2006-07-10 21:33:40 | サッカー
今回のワールドカップはベスト16ぐらいまでは比較的波乱も少なく下馬評どおりの
チームが順当に勝ち上がってきた。
しかし、ベスト8ではいくつかの波乱も起きた。
優勝候補筆頭のブラジルがフランスに敗れ、前評判がさほどでもなかったドイツが優勝候補の一角アルゼンチンを激闘の末PK戦で下した。
また、イングランドはポルトガルに苦杯をなめた。
勝ち残った国はいずれも本大会を通してチームとして成長してきた。ドイツ然り、フランス然り。
一方でもともと本命視されていたチームほどコンディションの調整に苦労したようだ。
そして、決勝まで勝ち残ったのはジダンを中心に試合ごとに調子を上げてきたフランスと、
国内リーグが不正疑惑で騒がれるなかしぶとくかつ淡々と勝ち上がってきたイタリアだった。
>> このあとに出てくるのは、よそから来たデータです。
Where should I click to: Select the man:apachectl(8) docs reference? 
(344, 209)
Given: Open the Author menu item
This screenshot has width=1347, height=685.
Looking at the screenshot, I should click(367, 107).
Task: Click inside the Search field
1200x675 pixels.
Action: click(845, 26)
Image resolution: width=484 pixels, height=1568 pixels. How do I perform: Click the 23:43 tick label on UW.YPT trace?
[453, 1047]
おそらくこの2チームによって優勝が争われることになると予想した人はそう多くはないのではないだろうか。
かく言う私もその一人だ。

決勝トーナメントになってから僅差のゲームが非常に多かった。
実力のあるチームが勝ちあがってきたからであり、スリリングな攻防の多く、
延長からPKまでもつれこむゲームも非常に多かった。
決勝戦もそうした拮抗した展開になった。
前半の早い時間に得たPKをジダンが冷静に決めてまずはフランスがリード。
その直後に今度はCKをマテラッツィがヘッドで合わせて同点。
その後は硬直した展開となった。フランスが押し込みイタリアはご自慢のカテナチオではじき返す。
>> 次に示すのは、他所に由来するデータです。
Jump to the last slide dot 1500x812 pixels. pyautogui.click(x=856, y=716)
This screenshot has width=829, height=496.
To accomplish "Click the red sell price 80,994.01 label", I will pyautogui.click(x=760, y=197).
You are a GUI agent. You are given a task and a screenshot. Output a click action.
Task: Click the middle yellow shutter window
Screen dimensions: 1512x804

一方的に押し込まれているようでその実イタリアは攻められることでリズムをキープできていたのではないか。
8人でゴール前を固めるイタリアに対してアンリのワントップではどうしても数的有利を作れない。
ジダンが縦横無尽に動いたり、リベリーが果敢に攻め込むがなかなかペナルティエリアに入り込めない。
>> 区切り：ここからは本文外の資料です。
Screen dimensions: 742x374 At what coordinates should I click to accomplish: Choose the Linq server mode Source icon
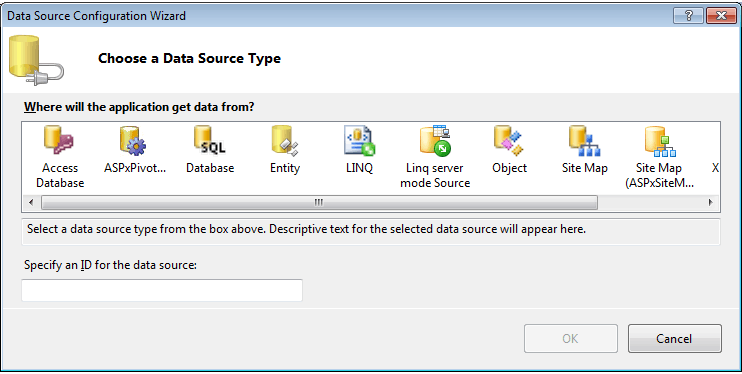(435, 141)
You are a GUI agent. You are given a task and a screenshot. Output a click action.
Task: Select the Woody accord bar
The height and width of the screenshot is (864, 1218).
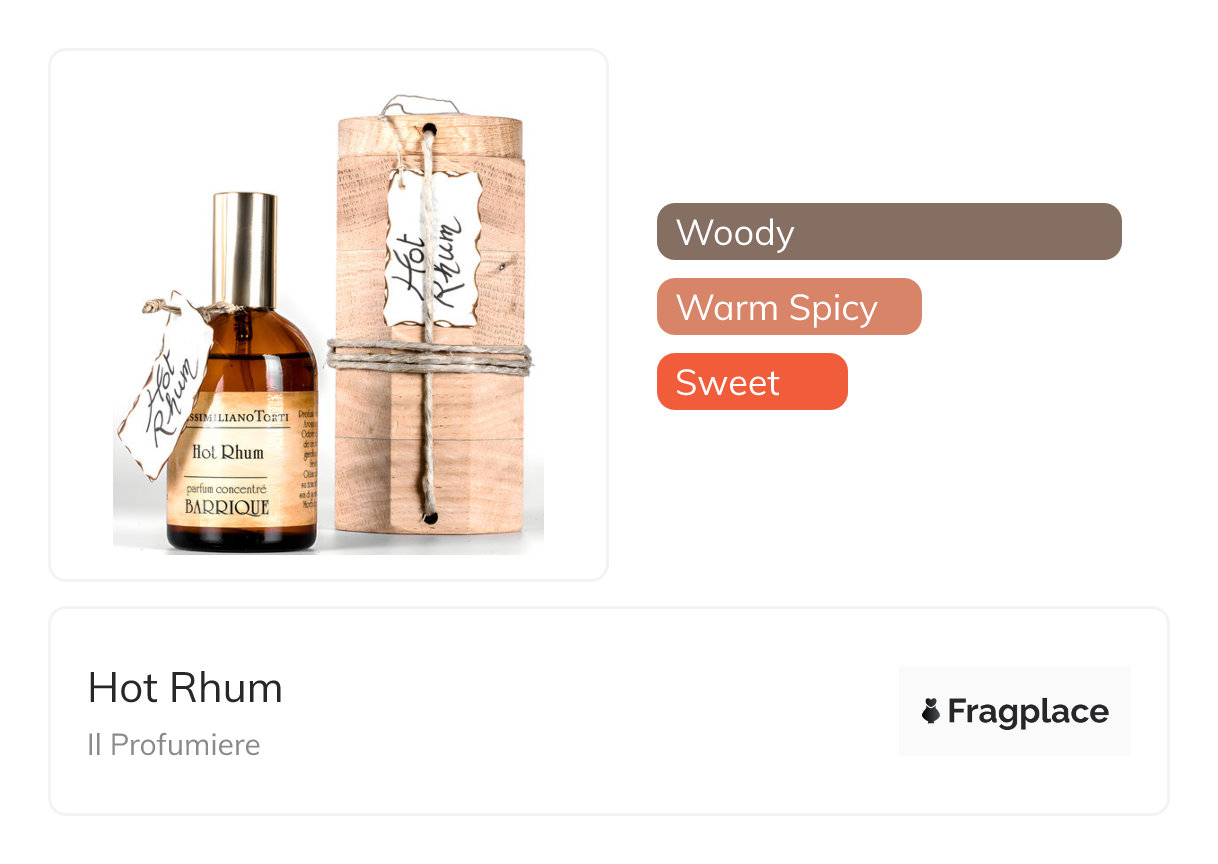(889, 232)
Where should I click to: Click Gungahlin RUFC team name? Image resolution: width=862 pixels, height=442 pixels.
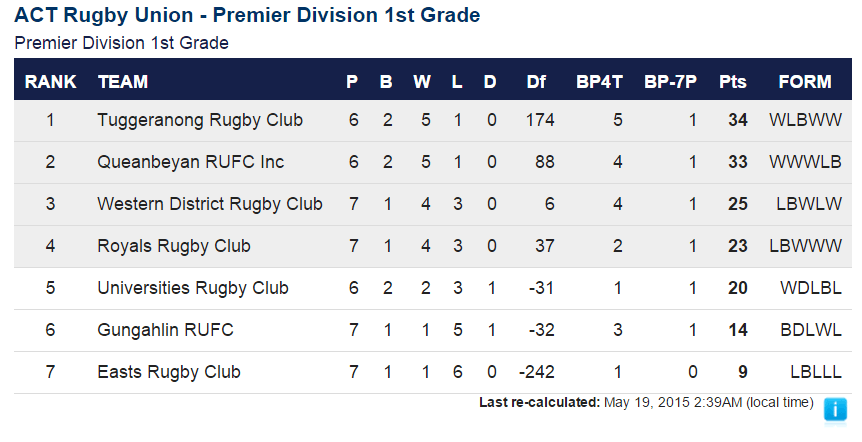[165, 330]
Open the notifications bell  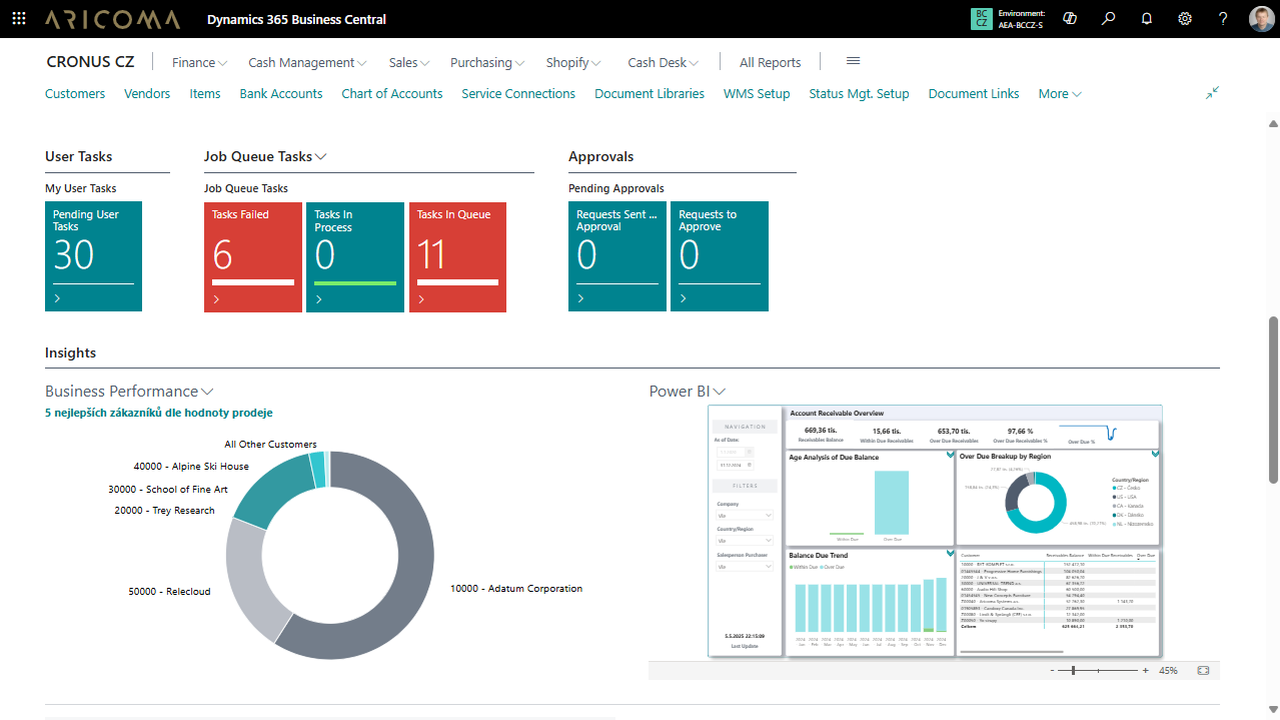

一方のイタリアもトッティがマケレレ、ヴィエラら百戦錬磨のフランスディフェンス陣に阻まれ前線で孤立。
ジダンのヘッドがブッフォンの正面になったり、イタリアのゴールがぎりぎりでオフサイドだったり、
惜しいシーンがあったものの、試合は延長へ。

ところがこの延長に思いがけないドラマが待ち受けていた。
延長も後半このままPKまでもつれこみそうな気配が濃厚となり始めた頃突然イタリアGKのブッフォンが何事かを主審に訴え始めたのだ。
ボールに関係のないところで何らかのトラブルがありそれに主審が気がついていなかったようなのだ。
映像が映し出される。
なんとジダンがマテラッツィの胸にいきなり頭突きを食らわせたのである。
もんどりうって倒れこむマテラッツィ。
今度はその直前ジダンとマテラッツィが何事か言葉を交すシーンが映し出される。
その直後顔色を変えることなくジダンが歩みより件の行為に及ぶのである。
主審は確認した後直ちにレッドカード。やむなしである。
それにしても試合はまだどちらに転ぶか分からない状況の中で、なぜジダンは突如として自分を見失ってしまったのか。
しかもワールドカップのファイナルである。
おそらくは彼が自制心を制御できなくなるほどの暴言をマテラッツィが吐いたことは容易に想像がつく。
しかしたやすくその挑発に乗ってしまうのはあまりにも稚拙すぎないか。

ジダンを求心力として纏まっていたチームはジダンによって瓦解してしまった。
ジダンがいたからといってPKの結果は変わらなかったかもしれない。
でもだからこそ残念でならない。
自らの晩節を汚してしまったジダン。ワールドカップは最後の一点にどこか喪失感を漂わせながら終わってしまった。